Copy out, word for word, the lines from the start of the data below through the line containing "This screenshot has height=740, width=1235.", and no others.

* * * * *

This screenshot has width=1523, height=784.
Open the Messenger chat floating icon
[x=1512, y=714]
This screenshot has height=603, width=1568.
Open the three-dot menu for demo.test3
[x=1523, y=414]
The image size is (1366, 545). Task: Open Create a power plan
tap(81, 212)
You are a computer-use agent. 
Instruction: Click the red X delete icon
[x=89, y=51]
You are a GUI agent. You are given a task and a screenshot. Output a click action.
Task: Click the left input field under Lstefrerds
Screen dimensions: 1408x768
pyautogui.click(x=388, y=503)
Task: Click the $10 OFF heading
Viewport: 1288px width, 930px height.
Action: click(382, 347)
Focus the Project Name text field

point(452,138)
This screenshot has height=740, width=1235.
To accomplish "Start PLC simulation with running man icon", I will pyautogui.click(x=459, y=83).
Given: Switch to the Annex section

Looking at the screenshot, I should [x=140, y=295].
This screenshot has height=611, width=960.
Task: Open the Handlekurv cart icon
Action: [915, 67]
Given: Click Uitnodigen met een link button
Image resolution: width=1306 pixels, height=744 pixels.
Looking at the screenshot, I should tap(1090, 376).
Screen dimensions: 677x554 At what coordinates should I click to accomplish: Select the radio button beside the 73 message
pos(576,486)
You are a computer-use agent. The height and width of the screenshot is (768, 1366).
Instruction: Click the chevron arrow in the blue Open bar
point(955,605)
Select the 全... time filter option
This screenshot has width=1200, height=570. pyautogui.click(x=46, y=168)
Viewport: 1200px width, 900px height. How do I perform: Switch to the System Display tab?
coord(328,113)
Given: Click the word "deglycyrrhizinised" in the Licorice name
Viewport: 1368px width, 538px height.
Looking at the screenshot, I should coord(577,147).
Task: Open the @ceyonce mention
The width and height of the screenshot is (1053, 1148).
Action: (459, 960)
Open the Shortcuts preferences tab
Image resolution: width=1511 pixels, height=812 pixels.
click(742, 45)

* * * * *

--- Solution to this task ---
This screenshot has width=1523, height=784.
Open the Messenger chat floating icon
[x=1512, y=714]
This screenshot has height=603, width=1568.
Open the three-dot menu for demo.test3
[x=1523, y=414]
The image size is (1366, 545). Task: Open Create a power plan
tap(81, 212)
You are a computer-use agent. 
Instruction: Click the red X delete icon
[x=89, y=51]
You are a GUI agent. You are given a task and a screenshot. Output a click action.
Task: Click the left input field under Lstefrerds
Screen dimensions: 1408x768
pyautogui.click(x=388, y=503)
Task: Click the $10 OFF heading
Viewport: 1288px width, 930px height.
Action: click(382, 347)
Focus the Project Name text field

point(452,138)
This screenshot has height=740, width=1235.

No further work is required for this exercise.